Un nuevo cuento de Valentina Pereyra.

Pinceladas literarias: “Sarmiento, mi tío abuelo”
Pinceladas Literarias "Sarmiento, mi tío abuelo"

Vía Tres Arroyos te presenta una nueva entrega de Pinceladas literarias en esta oportunidad con “Sarmiento, mi tío abuelo” un cuento de Valentina Pereyra.

Sarmiento, mi tío abuelo

Fui, durante toda la primaria, la sobrina de Sarmiento. No su hija, ni su nieta o amiga de la familia. Elegí un parentesco que me acercara al prócer, pero no tanto como para tener que demostrar demasiada familiaridad.

Las matemáticas no fueron ni son lo mío. Caso contrario, hubiera reparado en la diferencia generacional, hubiera hecho cuentas: la fecha de nacimiento y muerte de Domingo F. Sarmiento, menos la fecha de mi nacimiento, más los años que tenía cuando comencé a mentir sobre el tema. Pero, no me tomé tanto trabajo. Sólo me paré frente a toda la clase y, después de que mi maestra leyera la historia de doña Paula Albarracín de Sarmiento, declaré ser la sobrina del Gran Maestro.

Mi maestra de tercer grado levantó la vista sobre los anteojos de marco de carey marrón (hoy, las pobres tortugas de las que proveían del noble material, están en extinción) carraspeó, me hizo un gesto con su mano derecha y entendí que me pedía, tal vez, suplicaba, que me sentara y cerrase la boca de una vez.

Mis compañeros, sin embargo, giraron hacia mi banco (me sentaban en el último pupitre porque mi estatura pasaba la de la media del grupo) y, mientras algunos se sostenían la risa con la mano, otros juntaban las puntas de sus dedos en señal de: ¡Qué decís!

Mi maestra terminó la lectura del “Homenaje de la Revista Anteojito a Domingo F. Sarmiento” al mismo tiempo que sonó la campana. Ella apoyó sus lentes sobre el escritorio, se puso una mano en el bolsillo del guardapolvo blanco y con la otra, nos señaló la puerta. Todos conocíamos el código. Campana, el dedo índice de la maestra y la puerta. Unos segundos después, los varones formaron su fila por orden de estatura y atrás, nos pusimos las mujeres. Yo última.

Sentí los dedos flacos de mi maestra en el hombro y la presión más o menos fuerte que me obligó a parar la marcha en seco. No sé cómo me giró sólo con sus dedos de escarbadientes. Pero me dio vuelta. Soltó las pinzas con las que me aferraba y se sentó detrás de su escritorio de madera. Me pidió que me acercara y repasó hoja por hoja la Revista Anteojito, muy popular en 1971, que le había dedicado al Gran Maestro una edición completa.

Estiró el índice derecho y con su uña rosada me señaló el título de la poesía que había leído en clase. “La Casa de Sarmiento” de Ana C. de Rey. Sin mediar otra palabra mi maestra levantó la voz y desde la panza le salió como un aullido finito, pero recitado: “Casita humilde, muros de adobe, patios muy grandes, huerta y corral/ y a la sombrita bajo la higuera, la santa madre ante el telar”

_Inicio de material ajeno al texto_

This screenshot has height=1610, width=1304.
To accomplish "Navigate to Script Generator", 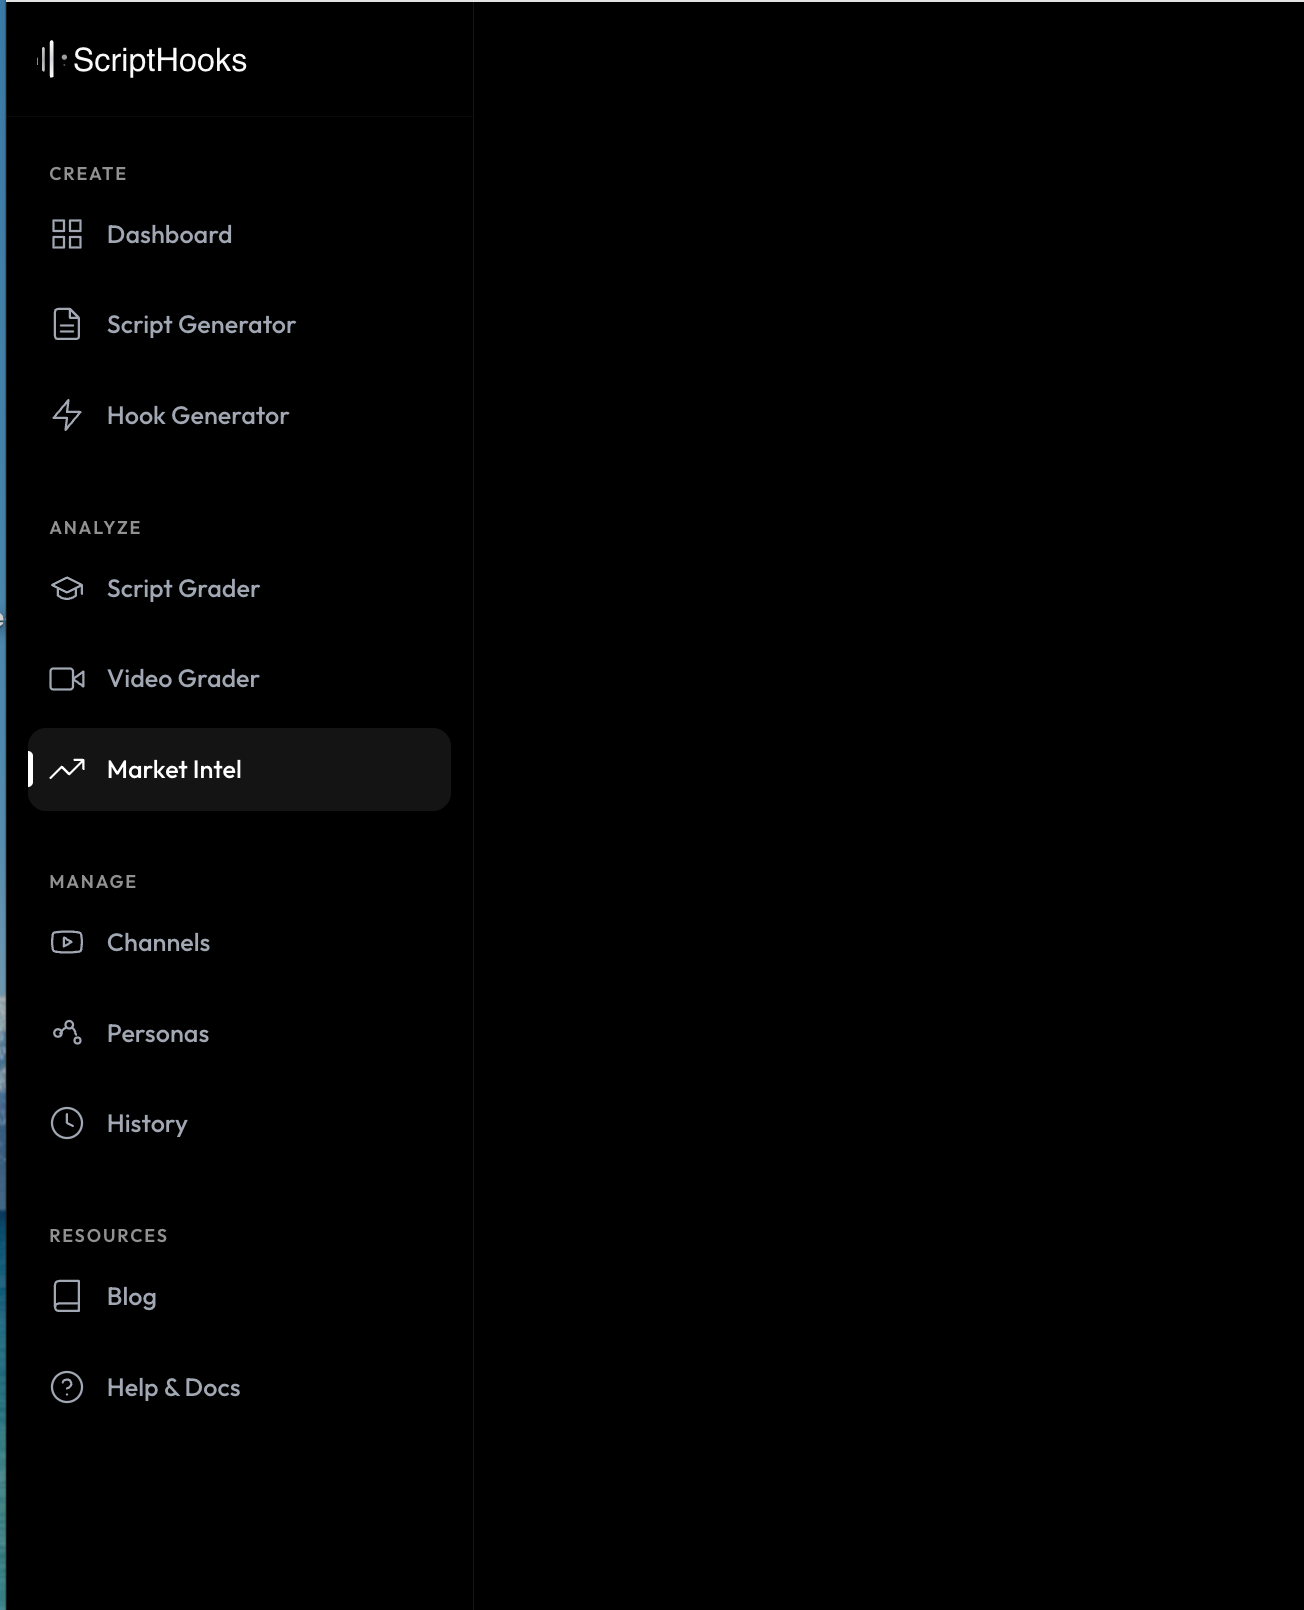I will coord(201,324).
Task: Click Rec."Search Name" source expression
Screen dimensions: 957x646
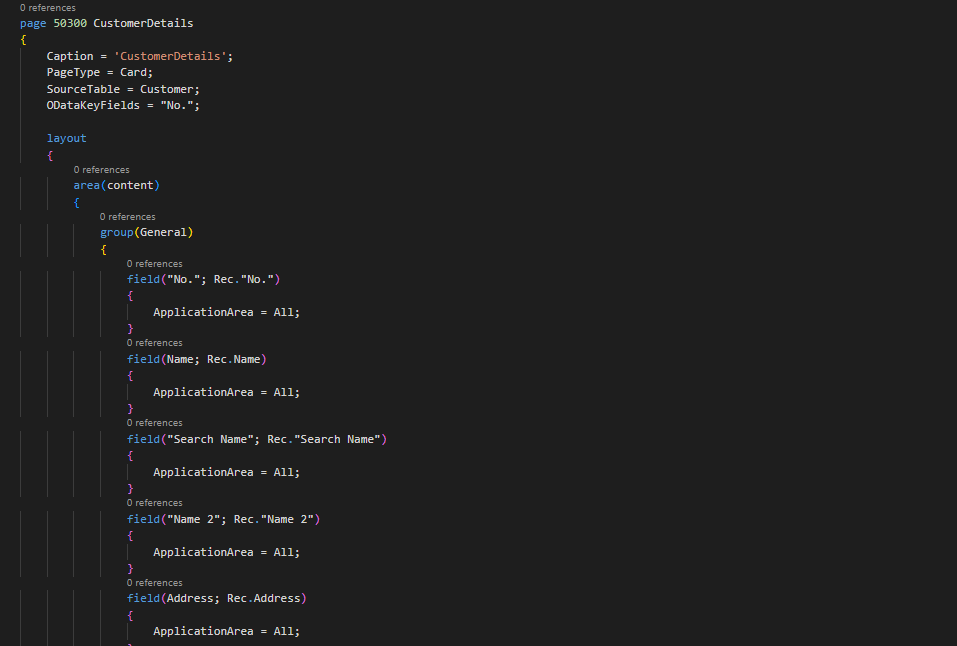Action: (x=323, y=439)
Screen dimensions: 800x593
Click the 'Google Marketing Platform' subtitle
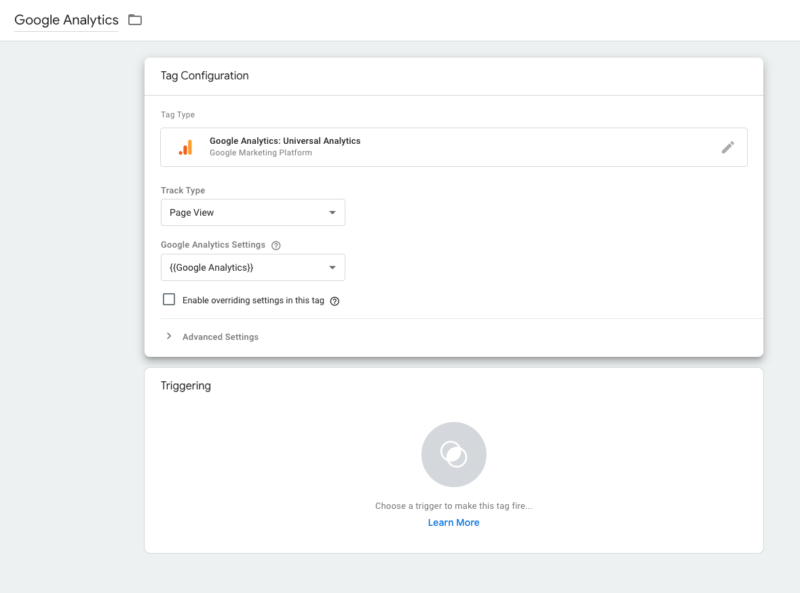click(261, 153)
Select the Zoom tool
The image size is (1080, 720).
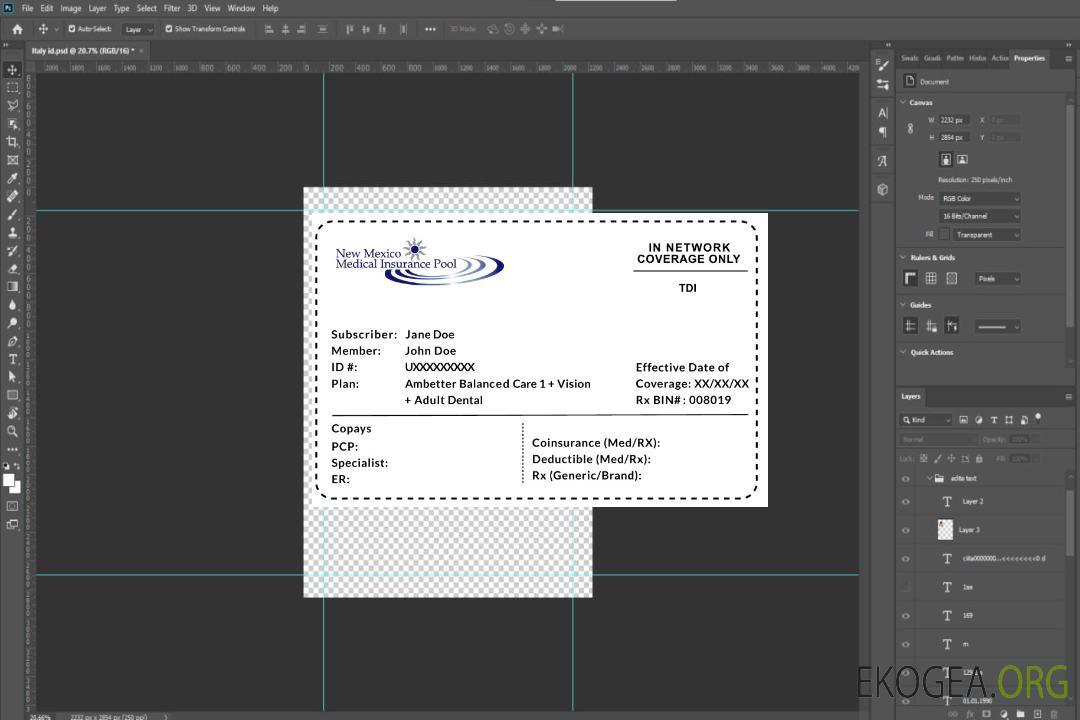pyautogui.click(x=12, y=431)
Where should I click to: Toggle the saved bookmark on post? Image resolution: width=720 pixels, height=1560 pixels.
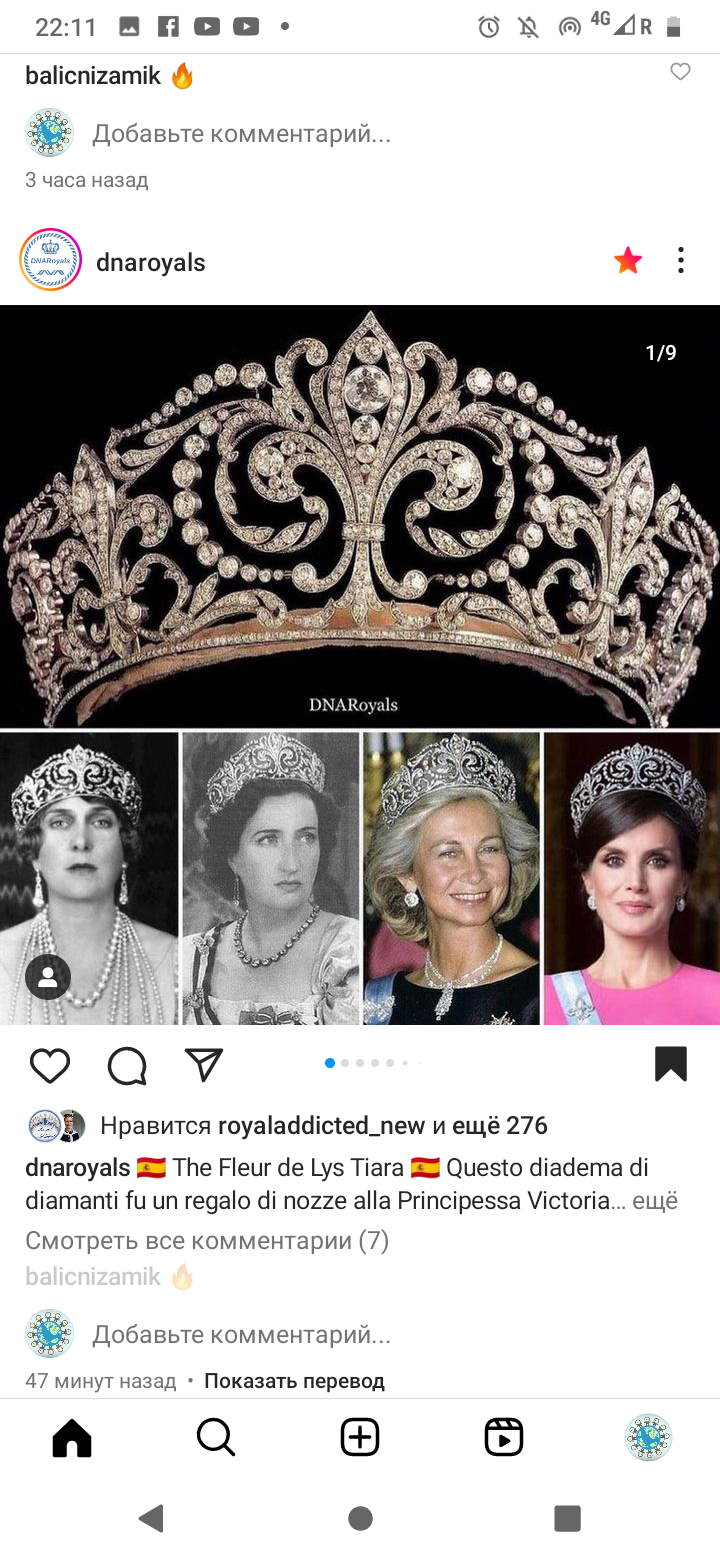point(671,1064)
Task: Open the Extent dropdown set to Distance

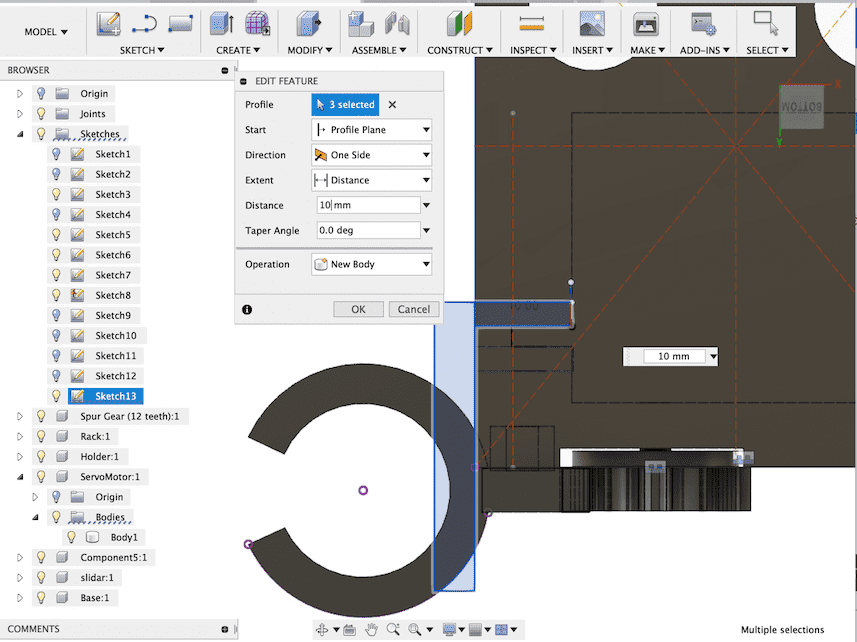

Después dijo algo de reliquia y de que la casa era para los argentinos un altar. Fue esa la palabra que me asustó. Porque justo después de pronunciarla, la maestra se paró y me sacudió del brazo: “Un altar, ¡cómo se atreve a mancillarlo!” De más está decir que no entendí nada. Puedo repetir esta frase sólo porque mi madre, antes de morir, mientras pasaba sus días en cama, se entretenía contando anécdotas de cuando mi hermana y yo éramos muy chicas. Ésta, la de la sobrina de Sarmiento y la lectura del Anteojito sobre la vida del prócer, era su preferida.

Mi maestra acarició el contorno de un dibujo de la higuera de Carrascal, la más famosa del país, paró su índice sobre la imagen de una mujer encorvada, de rodete negro, manta sobre los hombros y un telar frente a ella. Me pareció que se le caía una lágrima mientras la acariciaba. El estruendo que hizo el golpe que le dio a la revista sobre su escritorio me espabiló. Ella levantó el mentón y yo entendí que era el momento de dar las explicaciones. Y me cebé.

Acerqué la revista para poder tocarla, señalé la imagen en la primera página del Antoejito homenaje, y le conté a mi maestra lo hermosa y cálida que era esa casa. “Parece pobre”, dije. “Pero no como dice acá, en la poesía”. Entonces, empecé a contar cómo eran las dependencias de aquel rancho sagrado. Corrí para mi maletín, en la última fila, antes de que mi maestra pudiera estirar su mano para frenarme.

Empecé a sacar el vaso plástico plegable, los plumones, el tarro de la tinta china, el cuaderno de clase de tapas blandas, una bolsa con un pedazo de pan, el Simulcop, el papel secante, los ojalillos, el sacapuntas de horquilla y las fibras Silvapen. Tanteé el fondo y levanté mi tesoro ni bien hice contacto con él.

Apoyé con cuidado, como si pusiera en su cuna a un bebé dormido con la intención de que no se despierte, un sobre de plástico transparente que adentro contenía una enorme hoja de parra. Mi maestra lo giró y leyó en voz alta: “Casa de Domingo. F. Sarmiento. San Juan”. Antes de que ella quisiera o pudiera decir algo o preguntar qué significaba aquella actuación mezcla de ofensa y descargo, yo hablé.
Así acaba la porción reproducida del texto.